What India needs today is the annihilation of the caste system and not social reforms or educating people about humanity or human rights. Ambedkar was quite clear in his conviction that the caste institutions affected Dalits differently; hence he wanted to end the caste system itself. It is in accordance with this conviction that Ambedkar becomes more relevant today than he was during his days. The reason being that during the past seventy years of India’s independence, the caste system has got further entrenched and has developed as social infrastructure of politics as Rajni Kothari advocated in his magnum opus Caste in India. The standard suggestions like questioning the sanctity of Hindu sacred texts, institutionalizing inter-caste marriages and inter-dining, and dismantling the hereditary priesthood; were existing then and are being advocated even today. However, such suggestions have not delivered substantially as it has addressed the problem to an extent yet a lot more requires to be done even today. Ambedkar saw that democracy would ensure equality, liberty, fraternity, prosperity and happiness to common man. Therefore, he emphasized that social and economic democracies are sine quo non for a successful political democracy. Therefore, India requires coming out of the clutches of crony capitalism else the economic democracy would continue to be a dream with consequent social consequences.

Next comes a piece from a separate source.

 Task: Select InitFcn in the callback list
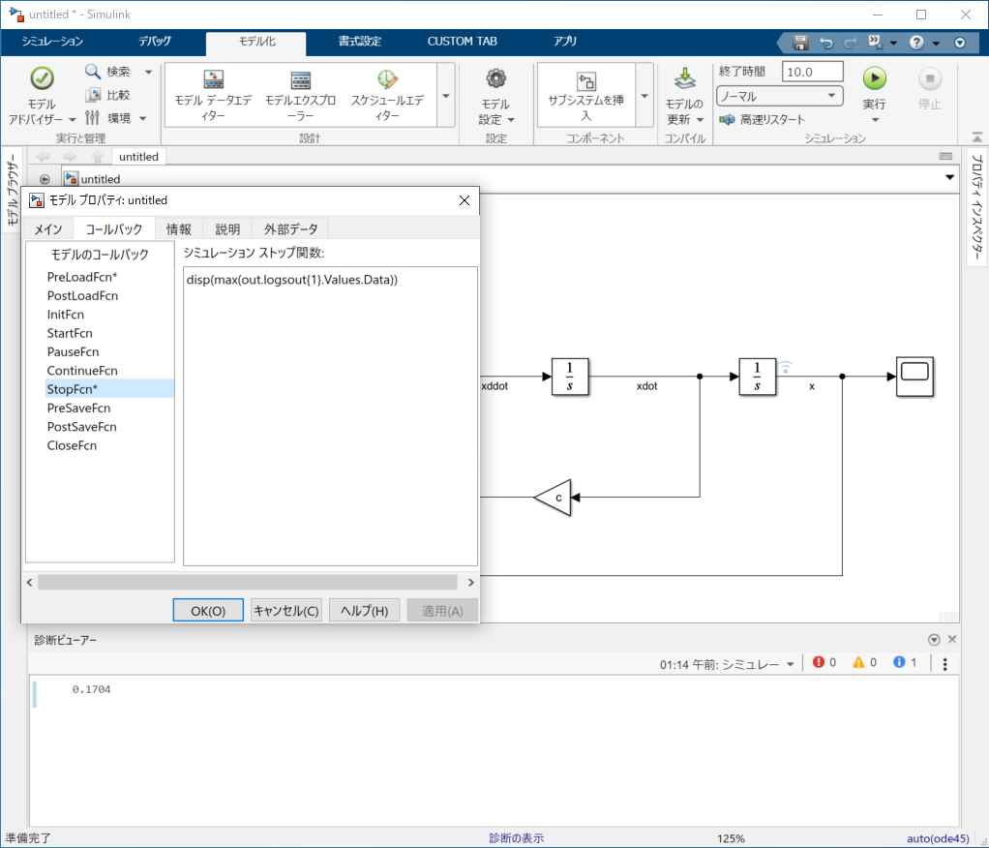click(x=66, y=315)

India today is strongly in the grip of populist nationalism. This is because, blurring the line between blatant acts of criminality, deep-rooted social prejudice and the emotive issue of cow among Hindus is the modus operandi of parties which sense a huge political opportunity in fanning up the flames. Exploiting Dalit anger is of course a legitimate political ploy but it does little to address the historical, traditional and cultural discrimination that Dalits have faced and are facing today. Mere political clarity, rhetoric, enactment, populist policies or administrative reforms cannot shape a country, given the kind of diversity that Indian society is ridden with. Ambedkar and his vision continue to be relevant even today. He and his works have emerged as an important symbol of Dalit movement, and thus difficult in the recent times. Outstanding tribute to Ambedkar could be not only to continue his efforts of empowering the Scheduled Castes and helping them overcome the vicious cycle of caste and cultural barrier, but also to take the same to its logical conclusion of mitigating caste as a factor in Indian society and polity.